China singer denied bank account because he’s blind

By Kerry Allen
BBC Monitoring

Image source, BTime
Image caption, Mr Zhou was repeatedly asked "Can you not see at all?"

A Chinese folk singer has received an apology from a bank after he was denied an account because of his disability.

Zhou Yunpeng is blind, and was told he was not allowed a bank account when he visited his local Bank of China branch in southern Shenzhen.

The bank said it was because he was deemed to be "a person without capacity for civil conduct".

The incident has sparked discussion on Chinese media about whether enough is being done to help the disabled.

Some 85 million people in China have a disability, 17 million of whom are visually impaired.

'Without civil capacity'

Mr Zhou said on 26 March that he already had a personal Bank of China account, and visited the Shenzhen bank to set up a business debit card.

He posted on the popular Sina Weibo microblog that he was repeatedly asked by an unnamed member of staff: "Can you not see at all?"

When he confirmed that he couldn't, he was told that "people without civil capacity cannot be set up" with an account, and was refused further service.

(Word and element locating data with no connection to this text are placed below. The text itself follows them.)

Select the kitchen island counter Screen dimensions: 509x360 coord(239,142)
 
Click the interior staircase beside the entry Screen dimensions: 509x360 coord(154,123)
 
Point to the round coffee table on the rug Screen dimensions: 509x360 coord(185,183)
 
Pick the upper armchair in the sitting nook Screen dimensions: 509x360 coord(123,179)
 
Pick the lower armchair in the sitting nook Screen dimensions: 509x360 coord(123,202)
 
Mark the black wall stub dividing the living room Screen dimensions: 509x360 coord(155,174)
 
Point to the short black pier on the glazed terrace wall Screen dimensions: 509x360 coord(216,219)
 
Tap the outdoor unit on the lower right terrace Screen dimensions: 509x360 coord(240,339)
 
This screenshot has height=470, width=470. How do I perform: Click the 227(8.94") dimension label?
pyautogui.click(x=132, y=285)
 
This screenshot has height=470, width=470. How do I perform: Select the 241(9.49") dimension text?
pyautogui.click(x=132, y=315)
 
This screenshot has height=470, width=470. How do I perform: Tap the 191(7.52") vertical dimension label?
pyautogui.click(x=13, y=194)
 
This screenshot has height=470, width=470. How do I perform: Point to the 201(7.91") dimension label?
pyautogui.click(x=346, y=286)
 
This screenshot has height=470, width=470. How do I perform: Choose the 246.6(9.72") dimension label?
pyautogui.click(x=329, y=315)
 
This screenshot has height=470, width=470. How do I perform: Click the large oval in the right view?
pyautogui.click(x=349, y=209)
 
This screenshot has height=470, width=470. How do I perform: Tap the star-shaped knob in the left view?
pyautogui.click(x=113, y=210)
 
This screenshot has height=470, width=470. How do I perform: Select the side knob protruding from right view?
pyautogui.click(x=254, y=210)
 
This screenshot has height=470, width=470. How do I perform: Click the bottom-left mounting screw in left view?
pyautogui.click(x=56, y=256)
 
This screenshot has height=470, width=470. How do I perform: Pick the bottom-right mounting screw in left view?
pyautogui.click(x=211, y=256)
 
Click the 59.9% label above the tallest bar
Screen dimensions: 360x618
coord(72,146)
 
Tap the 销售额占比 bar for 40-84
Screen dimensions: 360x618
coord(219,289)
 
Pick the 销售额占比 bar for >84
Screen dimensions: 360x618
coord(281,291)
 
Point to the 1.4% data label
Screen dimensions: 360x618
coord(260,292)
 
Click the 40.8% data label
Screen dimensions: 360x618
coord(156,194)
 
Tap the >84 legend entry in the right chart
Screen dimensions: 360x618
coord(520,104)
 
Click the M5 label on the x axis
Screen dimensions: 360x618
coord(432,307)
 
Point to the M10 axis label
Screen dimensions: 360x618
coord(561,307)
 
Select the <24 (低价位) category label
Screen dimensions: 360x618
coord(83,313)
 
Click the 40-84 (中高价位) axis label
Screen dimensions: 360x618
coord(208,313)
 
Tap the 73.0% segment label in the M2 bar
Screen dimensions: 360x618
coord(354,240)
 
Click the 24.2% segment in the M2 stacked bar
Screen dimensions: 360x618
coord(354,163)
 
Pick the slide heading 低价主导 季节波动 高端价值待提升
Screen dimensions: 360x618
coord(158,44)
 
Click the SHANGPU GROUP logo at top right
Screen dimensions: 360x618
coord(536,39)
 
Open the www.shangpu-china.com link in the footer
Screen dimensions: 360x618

"China's General Principles of Civil Law stipulates that adults (people over the age of 18) are fully capable of civil conduct. I would like to ask the Bank of China why you do not think I have civil capacity," he asked on Weibo.

The official CGTN broadcaster classifies people with no capacity for civil conduct as "those who are mentally unsound and incapable of discretion in their actions".

'Lacks basic common sense'

Image source, BTime
Image caption, Many on social media said the incident was discrimination against Mr Zhou

Mr Zhou's post sparked outrage across the country, and prompted shares and comments from thousands of users.

Many said they were "shocked" by the bank's decision, and blamed excessive bureaucracy coming at the expense of basic respect.

"This member of staff lacks basic common sense and courtesy," said one user, receiving more than 2,000 likes for the comment.

Another said that "discrimination against the disabled has gone too far".

Many users called on the bank to make a public apology.

'Experience is not uncommon'

Image source, Zhou Yunpeng/Sina Weibo
Image caption, Mr Zhou shared the Bank of China's "sincerest apology" on his Weibo page

Mr Zhou says that he has since received a letter from the regional branch.

The Bank of China says that it is investigating the incident, and the letter offers Mr Zhou "the sincerest apologies" for the way he was treated. It "promises better and more professional services in the future".

National newspaper Global Times highlights that "Zhou's experience is not uncommon in our country" and recalls an incident in March 2016 where a blind Chinese man was refused a loan at a bank in eastern Wenzhou, Zhejiang province, because he was unable to individually read the terms and conditions.

CGTN says that ATMs in China are all expected to have braille, and that bank clauses and signatures should also be available in braille, so that visually impaired people can use these services by themselves.

However it adds that staff at some banks "may not be familiar with the procedures" for helping people with visual impairments.

'Cold and cruel'

Official Chinese media have published articles after the incident stressing that the Beijing government is continuously doing more to help China's wider disabled community.

CGTN applauds the government's efforts to lift some five million disabled people out of poverty in the last five years, and highlights the Chinese Paralympic curling team's gold win at the 2018 Pyeongchang Games, and how they received a warm welcome home.

But it says that "challenges remain" in helping China's disabled secure the right help.

Lu Yong, president of the China Disabled Persons' Federation, tells broadcaster CCTV that resources and quality of education are still limited for people, particularly in rural areas.

"There are 2.8m registered disabled people who still live in poverty," Lu says. Of China's 85 million disabled people, 70% live in rural areas.

One Weibo user has revisited a 2016 article on the website, which asks: "Why is it that developed countries offer friendly and convenient places for vulnerable people and yet Chinese society is so cold and cruel?"